During the course of Parkinson's disease (PD), personality dimensions can change in parallel with the development of motor fluctuations, either due to the evolution of the disease and/or dopaminergic treatments 3).
A study attempted to elucidate whether deep brain stimulation for Parkinson's disease alters the functional connectivity pattern of cognitive networks.
The study obtained fMRI and cognitive scale data from 37 PD patients before and after the DBS surgery. Seed-based FC analysis helped demonstrate the FC changes of the default mode network (DMN), executive control network (ECN), and dorsal attention network (DAN).
PD patients indicated significant network connectivity decline in DMN [such as in right precuneus, left angular gyrus, and left middle frontal gyrus (MFG)], ECN [such as in left inferior parietal gyrus, left MFG, and left supplementary motor area (SMA)], and DAN [such as in left inferior frontal gyrus and left MFG] post-DBS surgery. The phonemic fluency score was positively associated with the FC value of the right precuneus and left angular gyrus in DMN before DBS.

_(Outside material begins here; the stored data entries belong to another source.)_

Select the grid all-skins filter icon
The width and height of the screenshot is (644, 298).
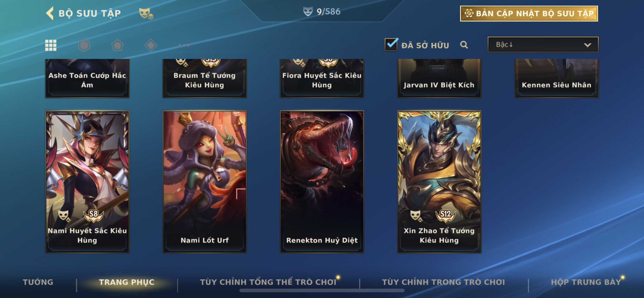51,45
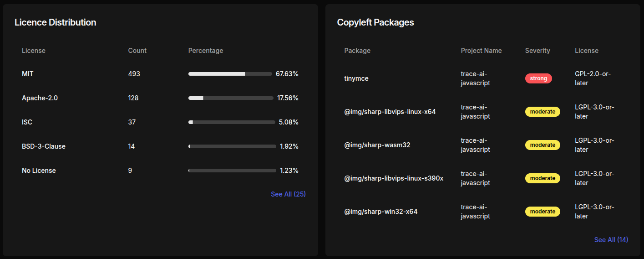The height and width of the screenshot is (259, 644).
Task: Open the @img/sharp-wasm32 package entry
Action: pos(377,145)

The general reduction in FC in the major cognitive networks after DBS surgery depicted the presence of the corresponding network reorganization. Further research can help explore the mechanism of impaired cognitive function post-DBS 4)
This study provides meaningful insights into the effects of DBS on cognitive network connectivity in PD, highlighting significant FC declines in major networks during the microlesion period. However, the small sample size, absence of a control group, and limited cognitive assessments constrain its conclusions. Further research with more robust designs and longer follow-ups is essential to deepen our understanding of DBS-induced cognitive changes and their clinical implications.